Die Komposition wird allein auf dem linken und rechten Lautsprecher hörbar gemacht. Die Raumkomposition spielt eine wichtige Rolle. Von Mono bis zu einer Rotation (l, ml, mr, r) verläuft ein musikalischer Prozess. Die Rauschklänge werden außerdem in die 8 Filter gegeben, die von dem Computer wie oben beschrieben gesteuert werden. es entsteht somit ein Kontrast zwischen den von dem Bassklarinettisten improvisatorisch erzeugten Klängen und den vorgeplanten gesteuerten Filterpositionen.

„Entart“, meine Aktion, formuliert die Musik nach funktionellen Grundsätzen. Musik, die eine Funktion erfüllt, indem sie gesellschaftliche und damit kulturelle Realitäten erkennt und sie gebraucht, verwendet Tonalität und Atonalität im gleichen Maße, wie sie das Gesetz der Obertonreihe definiert. Individualität ist ausgeschlossen. Der Komponist bedenkt allein den logischen Prozess. Die Logik ist somit nicht in dem Spannungsfeld Ratio-Emotio zu sehen, sondern formuliert ihre eigenen ästhetischen Vorstellungen. In einer Zeit, in der wir uns auf dem Sprung von der Industrie- in eine Informationsgesellschaft befinden, sollte die Auseinandersetzung mit dem Computer auch in der Musik vorausgesetzt sein.

 Die Musik:

Die meisten verwendeten musikalischen Abläufe resultieren aus einem Klangprogramm. Dieses Klangprogramm generiert harmonische Konstellationen aus einem Repertoire von 64 Tonhöhen, nämlich 8 Grundtönen und deren 7 Obertöne. Wie bei dem Quintenzirkel berechnet der Computer bis zu

8-stimmige Klänge. Mit diesem harmonischen Gerüst habe, ich die Komposition Entartung gestaltet, habe ich versucht harmonische Abläufe neu zu formulieren. Die Rhythmen sind nach einem eigenen, ästhetischen Geschmack konzipiert.
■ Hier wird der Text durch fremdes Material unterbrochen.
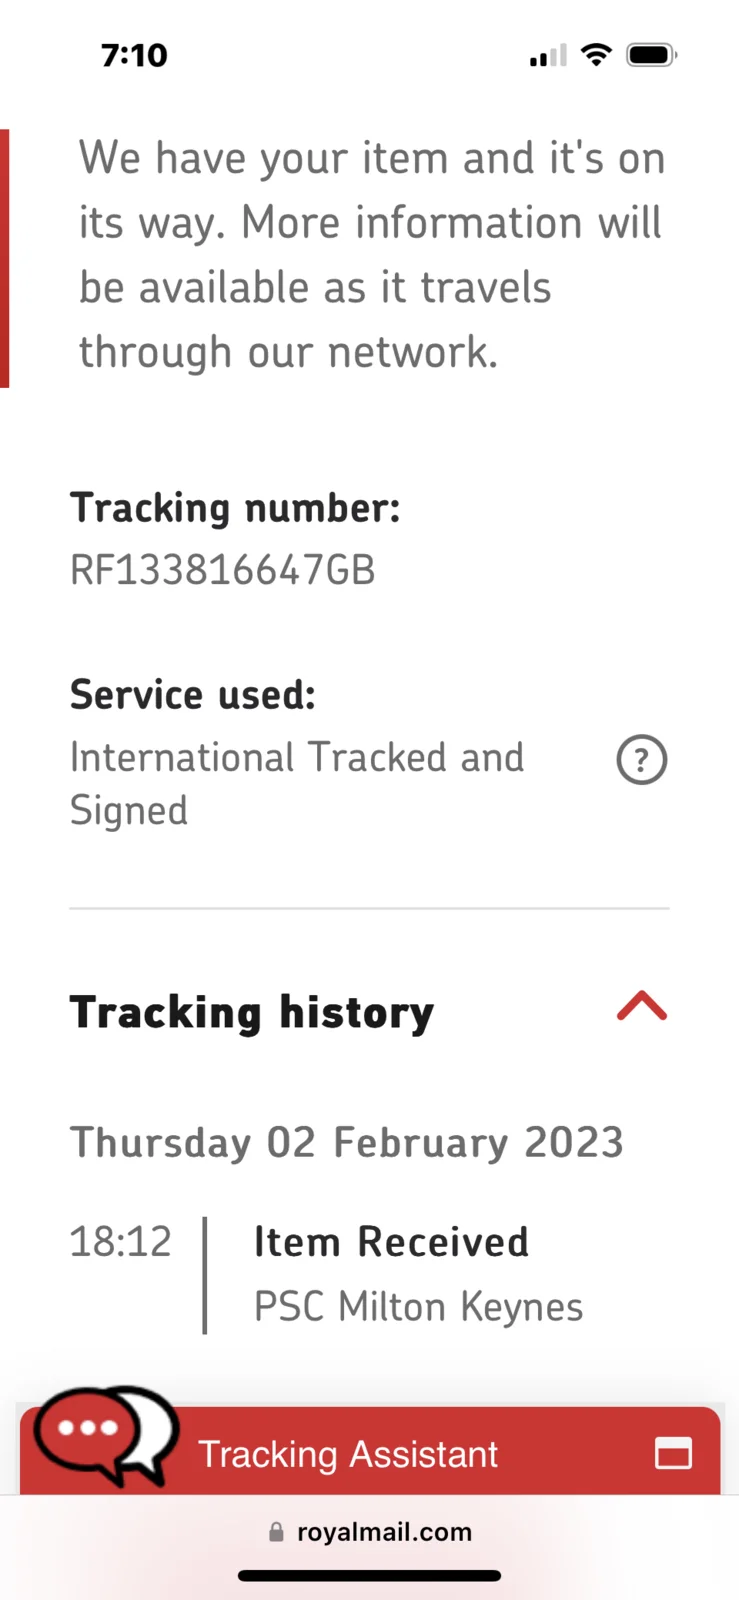Tap the battery indicator icon

[x=651, y=55]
„Entart“ ist eine Weiterentwicklung von Minimal.

– Zum einen wurde die Looptechnik (in Minimal war es 1 loop) mit einer speziell angefertigten Delaymaschine, die mit 8 Tonköpfen versehen war, weiter entwickelt. In „Entart“ konnten die Bassklänge, live vom Computer geschaltet (siehe switchbox), mit verschiedenen Delayzeiten ausgestattet werden. Zwar blieb es noch bei der analogen Bandtechnik, da das Tonband dann über die 8 Tonköpfe lief, die ein und ausgeschaltet werden konnten. Die Verwendung wurde aber digitalisiert. Man konnte somit genau bestimmen wann und wie lange Delayzeiten ausgeführt werden sollten.

– Waren es bei Minimal die Schwebungen der Bassklarinette, die mit einem Schlagzeug-Transducer hörbar gemacht wurden, in „Entart“ folgte der Computer live den Bassklarinetten-Klängen, detektierte diese mit einem Frequenzdemodulator (FDM) und ließ mit einer Filterbank die live gespielten Obertöne der Bassklarinette hören.
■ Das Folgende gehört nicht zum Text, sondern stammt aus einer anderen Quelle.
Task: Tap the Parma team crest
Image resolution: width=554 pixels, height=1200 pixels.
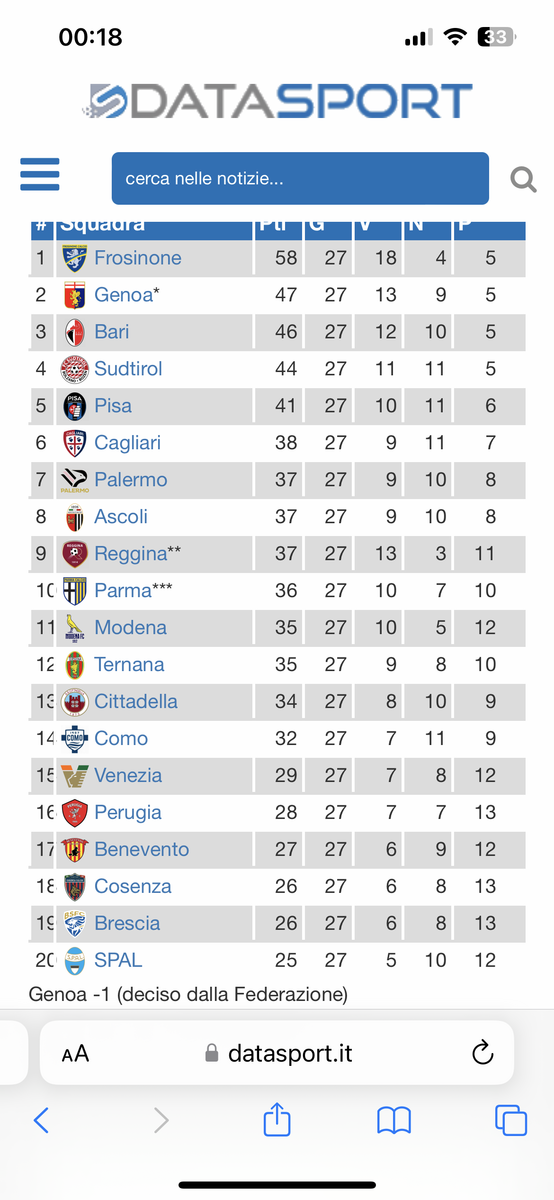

Nach vielen technischen Problemen und dem Fallen des Computers aus dem Flugzug in Tokyo und weiteren Transportproblemen vor der Premiere und während der Tour wurde die Aufführung von Harry Sparnaay nur noch teilweise realisiert. Allein “Abart” konnte stattfinden. Danach wurde “Entartung” theoretisch weiter entwickelt. Eine neue Aufführung fand nicht statt. Es gibt nur vereinzelte Tonaufnahmen von den Proben in Rotterdam. (Die Niederlande).
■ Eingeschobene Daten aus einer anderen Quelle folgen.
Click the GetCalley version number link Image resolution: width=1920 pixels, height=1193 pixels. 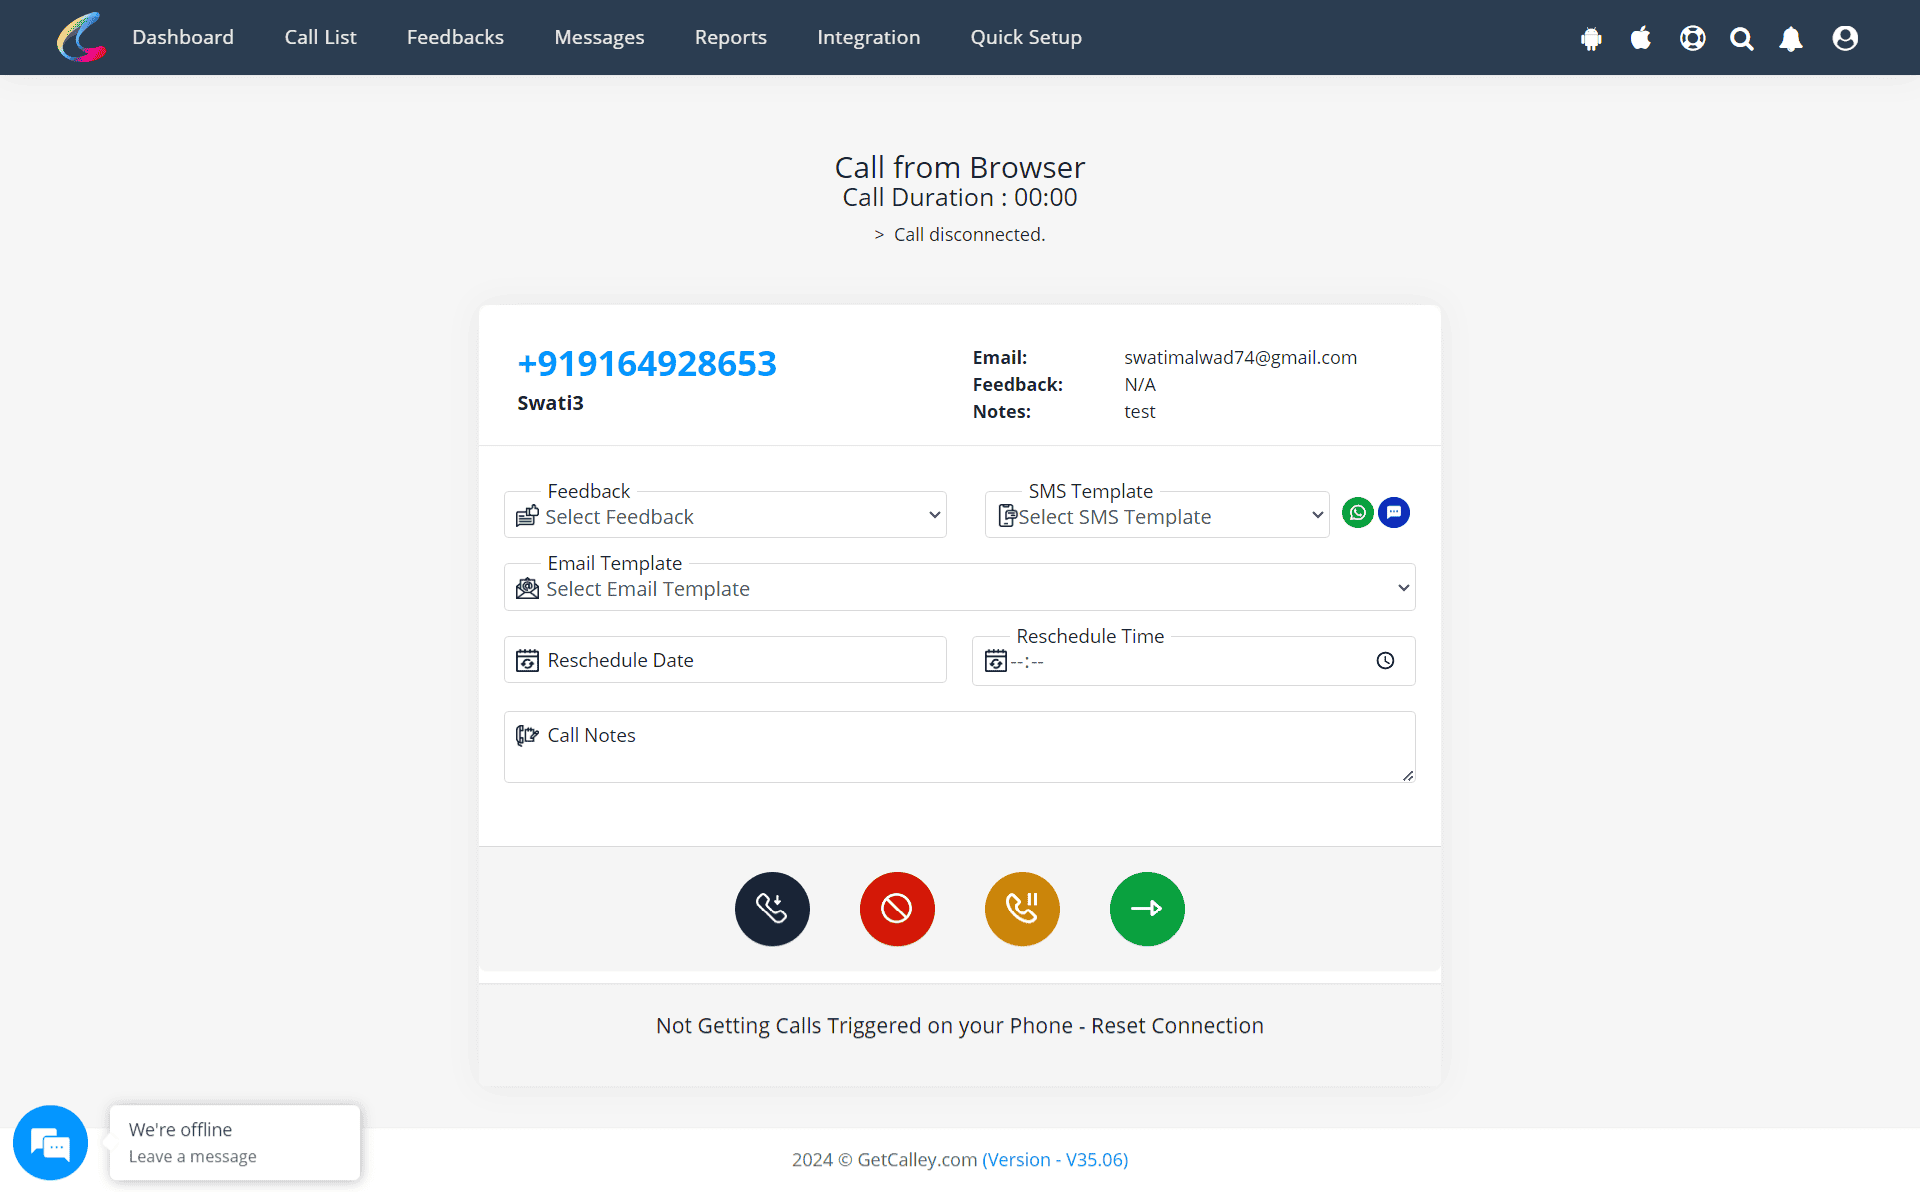[x=1053, y=1161]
„Wenn die größten Meister der Musik in der Tonalität und aus dem ganz offenbar germanischen Element des Dreiklangs empfunden und geschaffen haben, dann haben wir ein Recht, diejenigen als Dilettanten und Scharlatane zu brandmarken, die diese Klanggrundsätze über den Haufen schmeißen und durch irgendwelche Klangkombinationen verbessern oder erweitern, in Wirklichkeit entwerten wollen.“

(Staatsrat Dr. Hans Severus Ziegler, Entartete Musik, eine Abrechnung, Düsseldorf, 1938)

Entartung 2

Im Herbst 1984 fand auf Einladung des Goetheinstituts die Premiere der Komposition Entartung 1 in Tokyo und Seoul statt. Obwohl später die europäische Erstaufführung in Budapest ein Erfolg war, war es mir deutlich, dass die Komposition Entartung 1 zwar in der Basisidee schlüssig war, die musikalische und auch technische Ausarbeitung aber nicht stimmte. Technisch arbeitete das Verzögerungsgerät nicht gut, die Synchronität zwischen dem Computer und dem Bassklarinettisten war nicht gewährleistet. Die Umsetzung der Klangprogramme in eine musikalisch verantwortbare Form hatte ich nur fragmentarisch erreicht. Deswegen entstand dann 1985 die Komposition Entartung 2.